# Aim:
Quote the material below verbatim, from the line containing "Output the (x, y)" up to and including the line containing "few (493, 616)". Leave out the pictures.

** Start of Input rows **

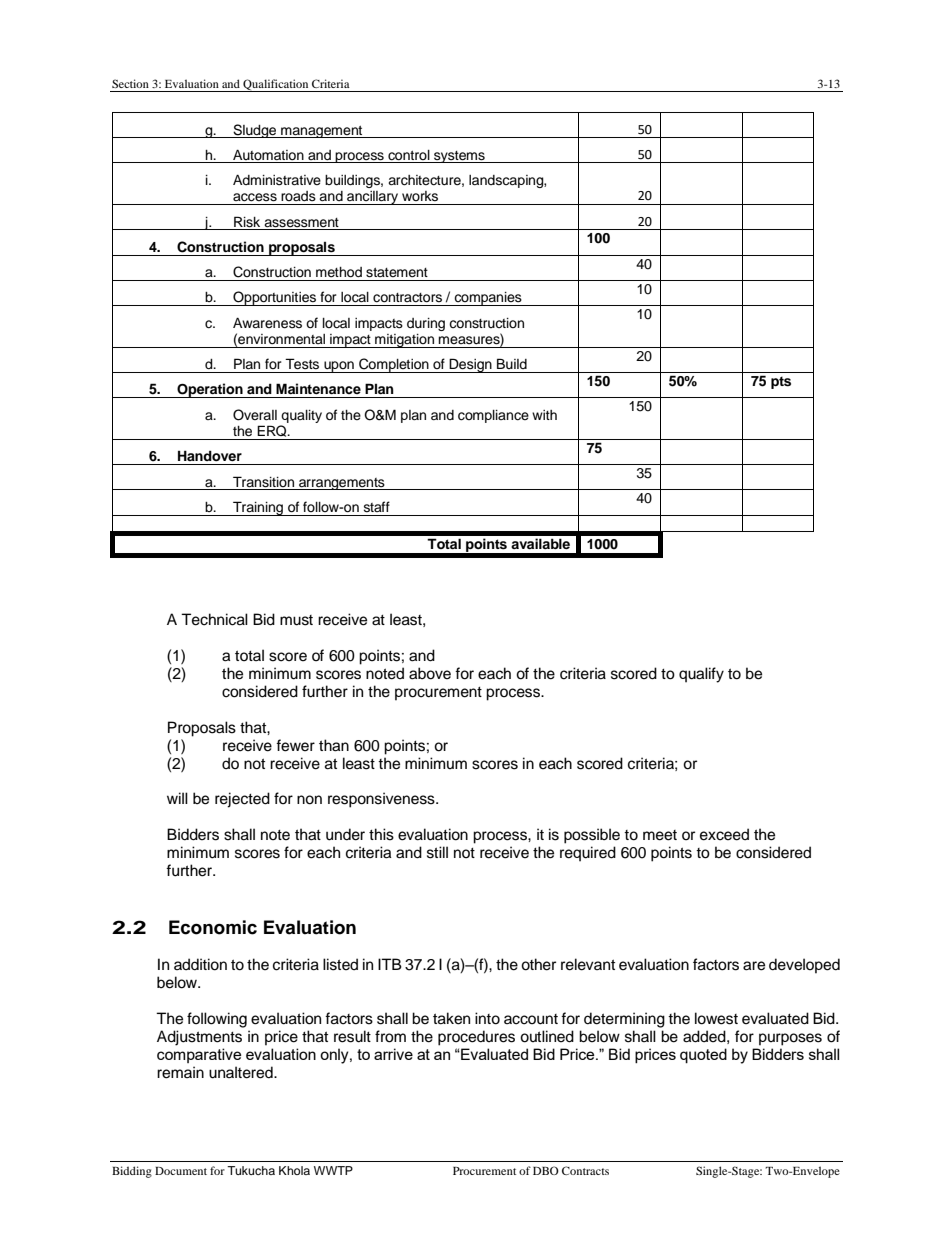 The image size is (952, 1233). What do you see at coordinates (724, 834) in the screenshot?
I see `exceed` at bounding box center [724, 834].
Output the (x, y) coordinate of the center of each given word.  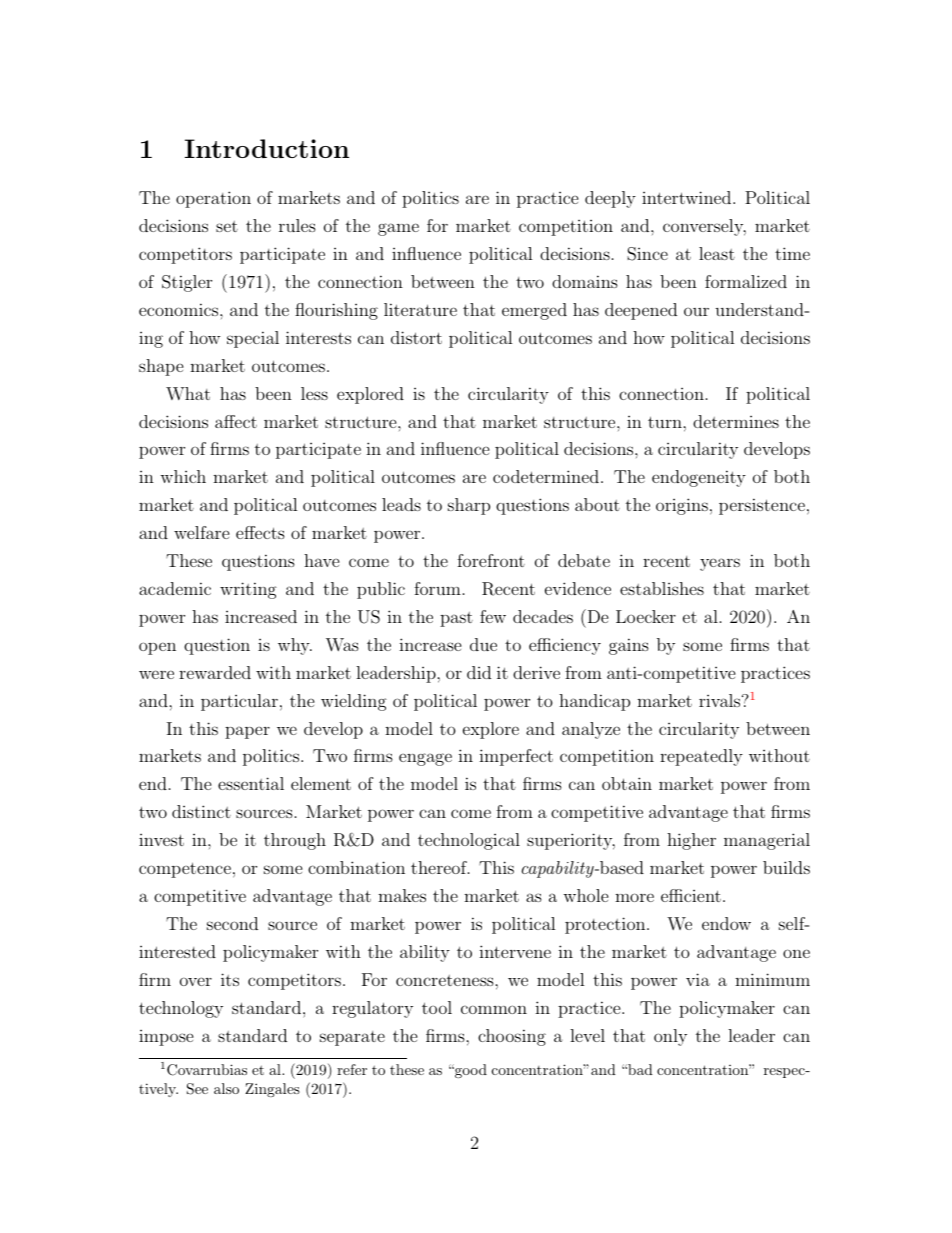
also (226, 1088)
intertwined (686, 197)
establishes (662, 588)
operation (213, 199)
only (670, 1037)
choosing (512, 1037)
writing (248, 590)
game (398, 229)
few (493, 616)
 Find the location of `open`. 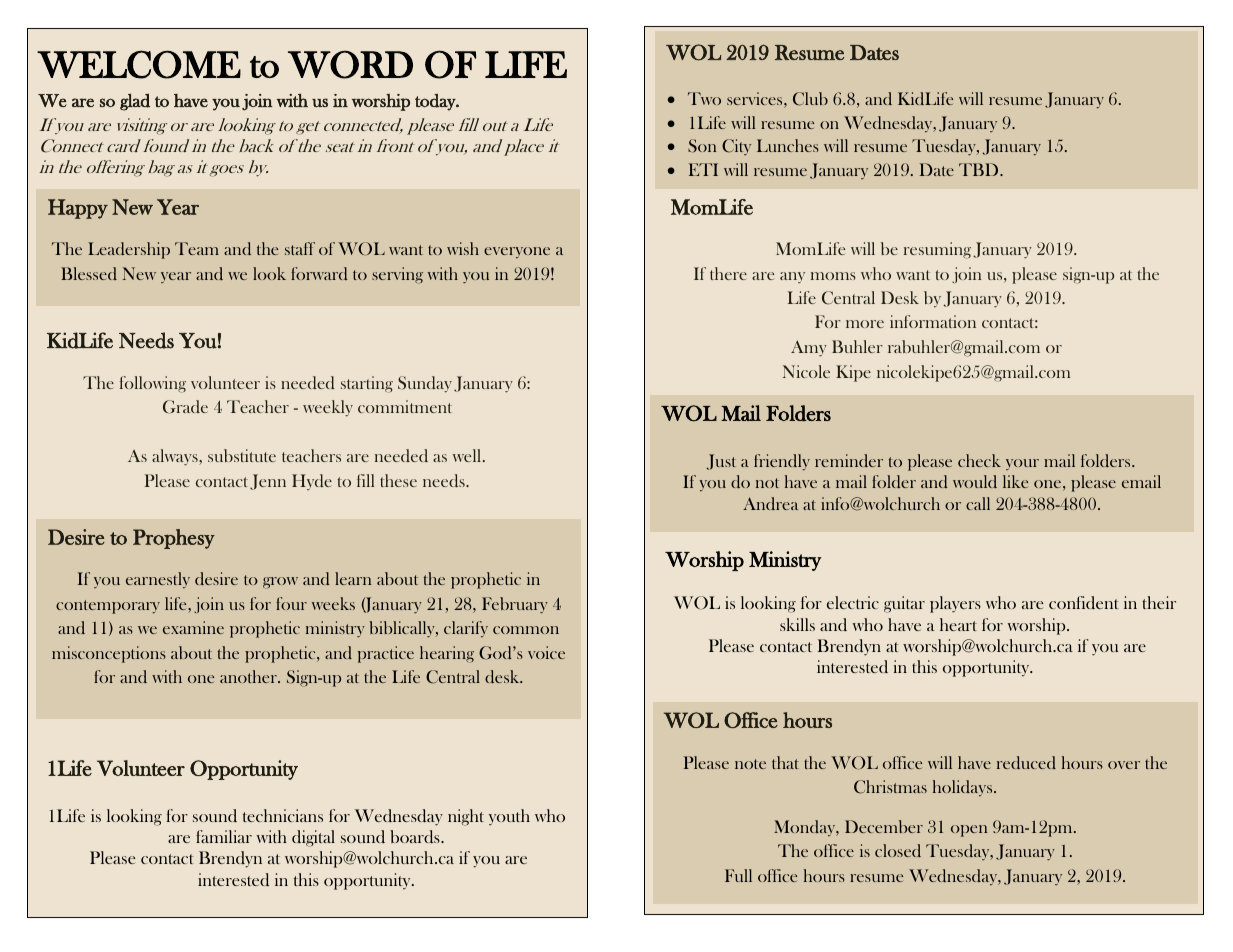

open is located at coordinates (969, 831).
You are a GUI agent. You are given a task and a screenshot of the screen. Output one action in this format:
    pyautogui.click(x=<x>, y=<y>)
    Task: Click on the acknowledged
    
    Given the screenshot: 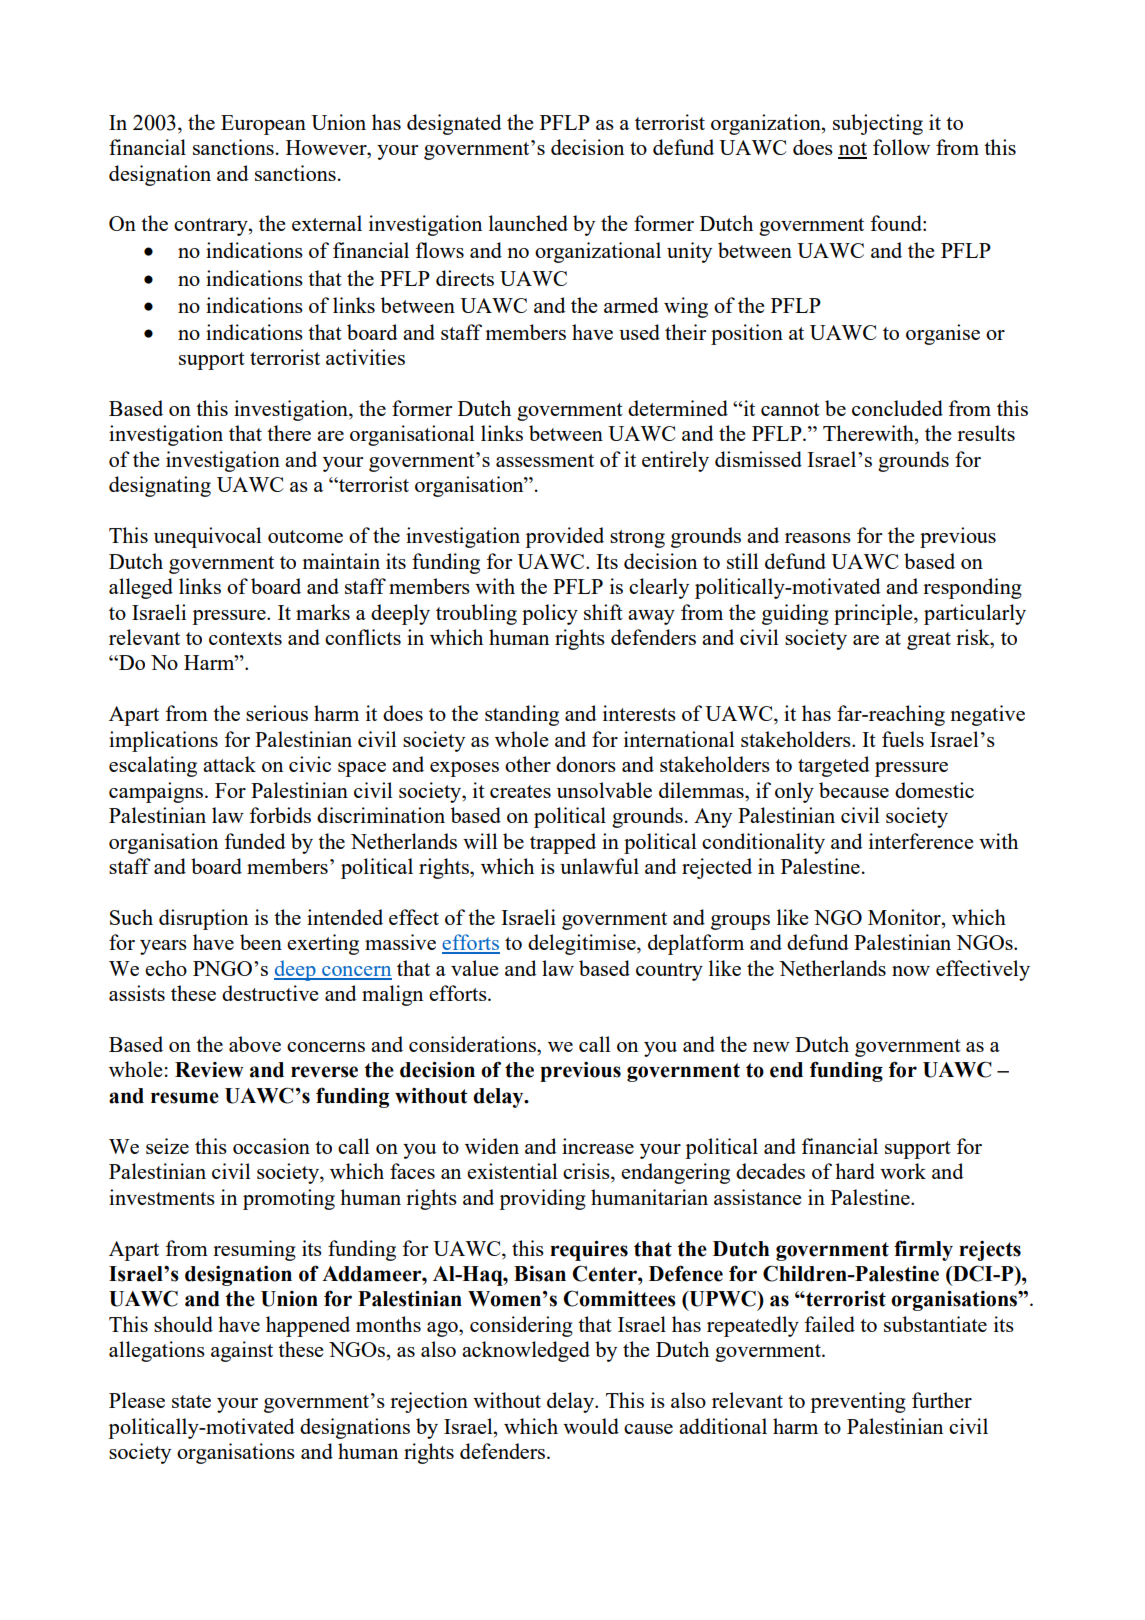 What is the action you would take?
    pyautogui.click(x=526, y=1351)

** End of Input rows **

# The reply:
Output the (x, y) coordinate of the center of each given word.  
also (226, 1088)
intertwined (686, 197)
establishes (662, 588)
operation (213, 199)
only (670, 1037)
choosing (512, 1037)
writing (248, 590)
game (398, 229)
few (493, 616)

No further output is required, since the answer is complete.